Rosley Parish Cumbria

Rosley Parish Cumbria

Rosley is a small scattered farming community just north of the Lake District National Park and close to the Scottish border. Ten miles south-west of Carlisle it tucks neatly into the triangle of Caldbeck, Wigton and Dalston. Rosley village has two main centres of population: they are known locally as top Rosley, situated on the B5305 and Rosley crossroads. Top Rosley is largely residential with a number of dwellings having been added in recent years around the courtyard of a former farm. Rosley crossroads is some mile and a half away; here we find the village hall, the church and the school nestling among a few more houses. There are a number of other dwellings and farms surrounding the two centres.

The village of Curthwaite lies about one mile from the school and hall and now has the only remaining pub in the parish the Royal Oak. At one time Rosley boasted several inns and ale houses but demographic changes have caused these to close. The Hope and Anchor, known as The Camp, being the last in 1991.

Rosley Link

Rosley is linked to Carlisle and the north by the A595 running through its northern tip and to Penrith and the south by the B5305 which passes east-west en route to Wigton which is the nearest town servicing our community.

There are approximately 200 households in the parish: and a population of about 500 which is made up of a good distribution of all the age groups, a fact which helps to maintain the general dynamism of the community.

As with many rural communities close to larger centres of population many of the residents work outwith the parish, in Wigton, our nearest market town, in Carlisle, our nearest city, or further afield. However Rosley is by no means a dormitory village and a number of businesses thrive within its environs.

Rosley lies in a very fertile area and many farms have long histories. Mixed farming is common although dairy farming predominates. However the changing face of agriculture, exacerbated by the effects of the Foot and Mouth outbreak in 2001, have had a dramatic impact on the size and number of farms the land now supports. Some people have retired from farming but retain land they can rent out, others have seized this opportunity to extend the land they can farm thereby gaining in economy of scale.
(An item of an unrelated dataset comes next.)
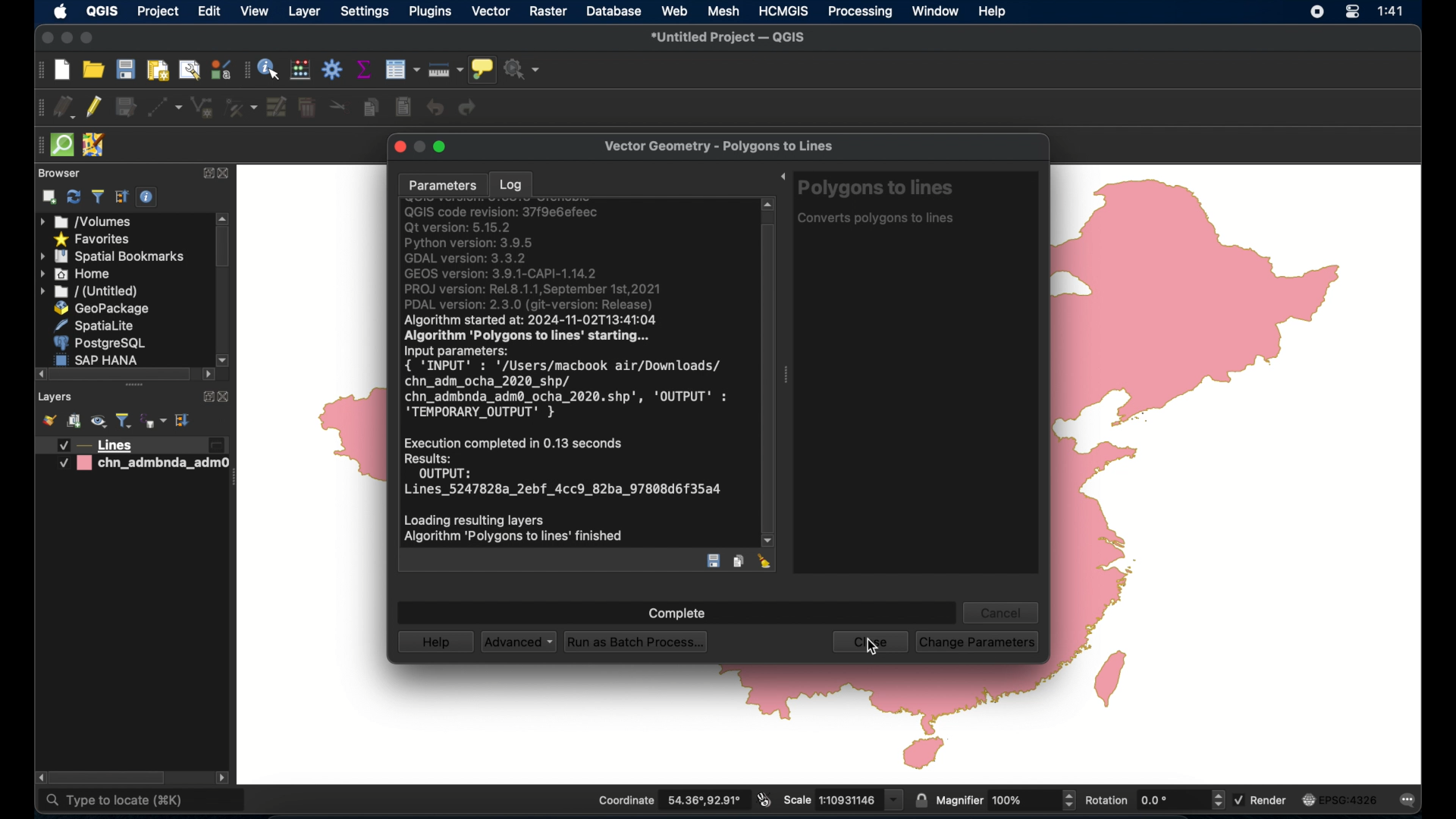 The height and width of the screenshot is (819, 1456). What do you see at coordinates (1410, 800) in the screenshot?
I see `messages` at bounding box center [1410, 800].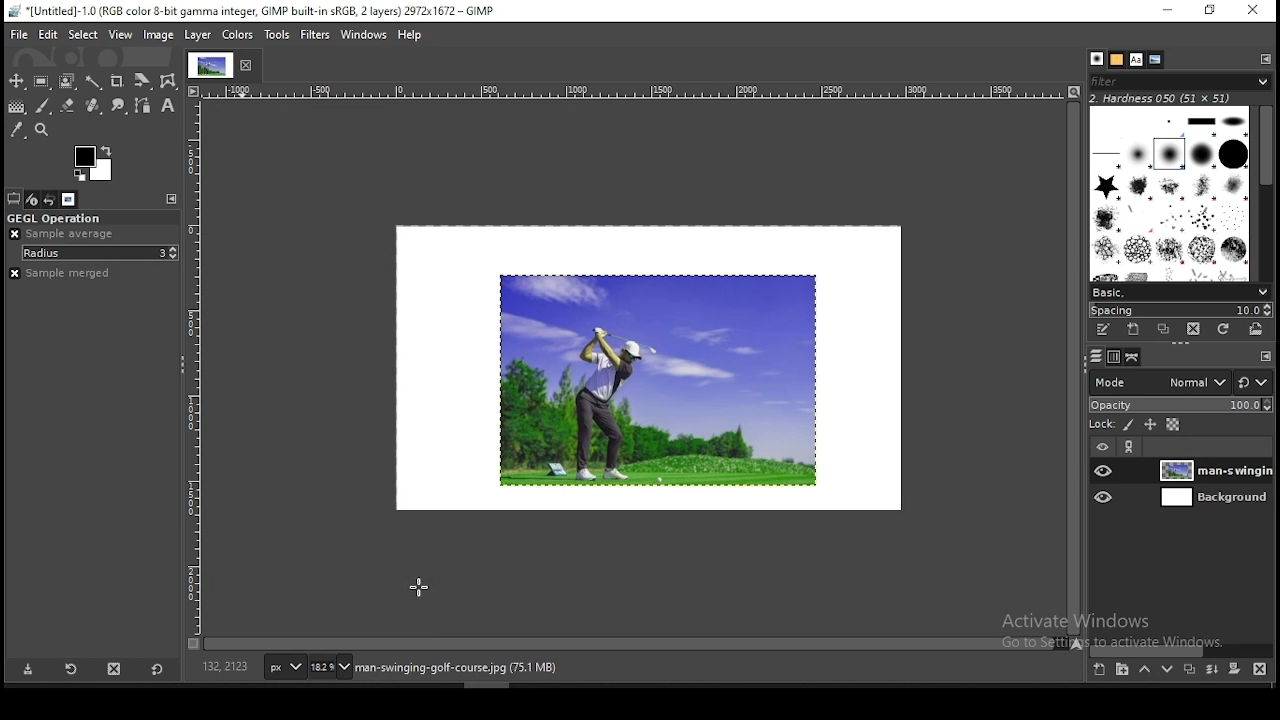  I want to click on eraser tool, so click(68, 106).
Fewer farms now tend the land and some of our old farm houses are now domestic houses surrounded by new development creating new communities and allowing people to move into the area and enjoy the pleasures of living in our rural setting.

Rosley is one of seven parishes which forms the Northern Fells Group its aim is to identify unmet health and social needs of residents in a very rural area and to work with local people to find solutions. The group runs the Northern Fells Minibus Service, 4 Village Agents cover the Northern Fells area, the Youth Development Initiative, the Lend a Hand Group and a benefits Awareness and Advice Scheme. The Village Agents are friendly, local contacts, each based in one or two of our parishes, who will help people to obtain assistance and advice from a wide range of organisations and services. The Village Agents are trained to know who to contact and where - and how to find out who and where! They offer a confidential service and are trusted members of their community.